Omit the pictures, then reproduce every remaining record exactly.

** DATASET RECORDS follows **

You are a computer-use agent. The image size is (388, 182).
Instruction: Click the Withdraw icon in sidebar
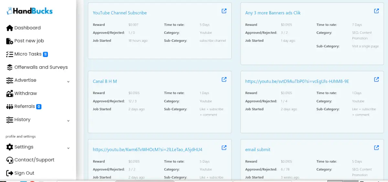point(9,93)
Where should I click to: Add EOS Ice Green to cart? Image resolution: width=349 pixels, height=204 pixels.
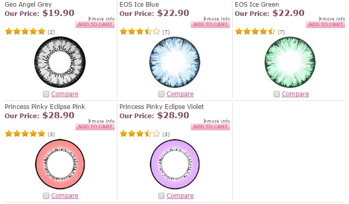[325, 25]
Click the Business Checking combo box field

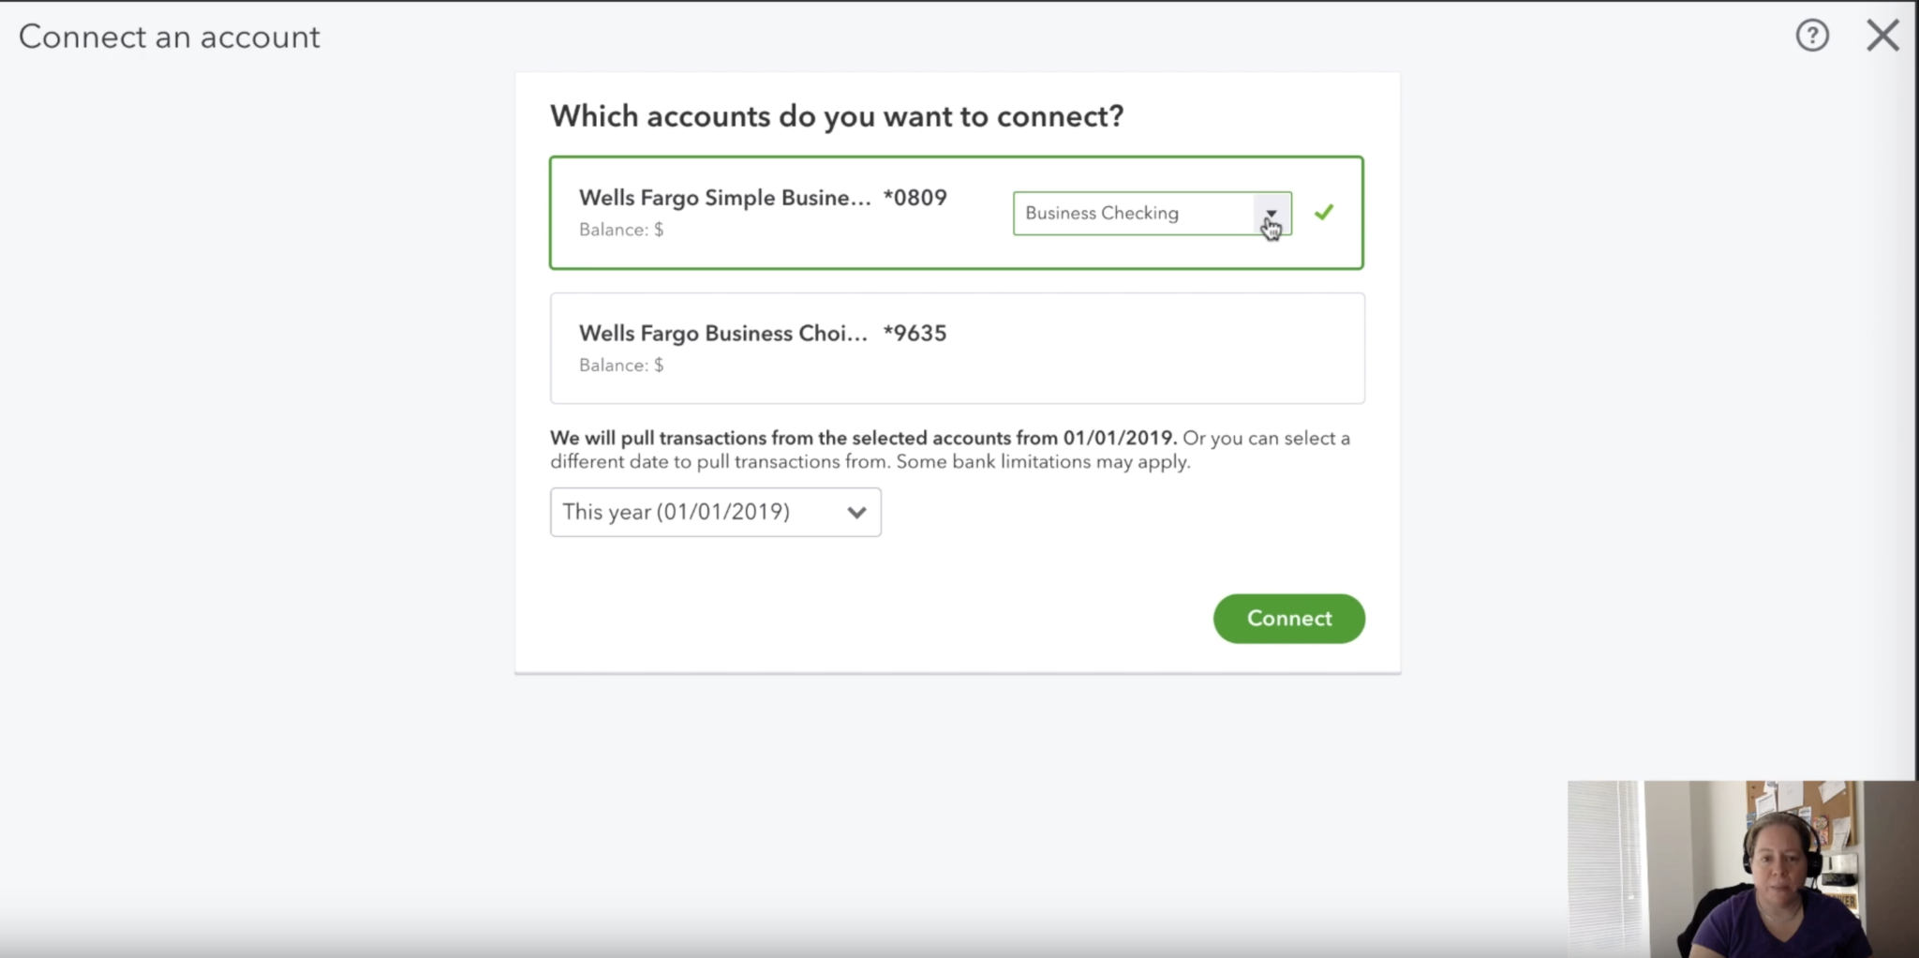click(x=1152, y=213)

** End of DATASET RECORDS **

_SOLUTION TO THIS TASK_
You are a computer-use agent. The image size is (388, 182).
Instruction: Click the Withdraw icon in sidebar
point(9,93)
Where should I click to: Add EOS Ice Green to cart? Image resolution: width=349 pixels, height=204 pixels.
[325, 25]
Click the Business Checking combo box field

click(x=1152, y=213)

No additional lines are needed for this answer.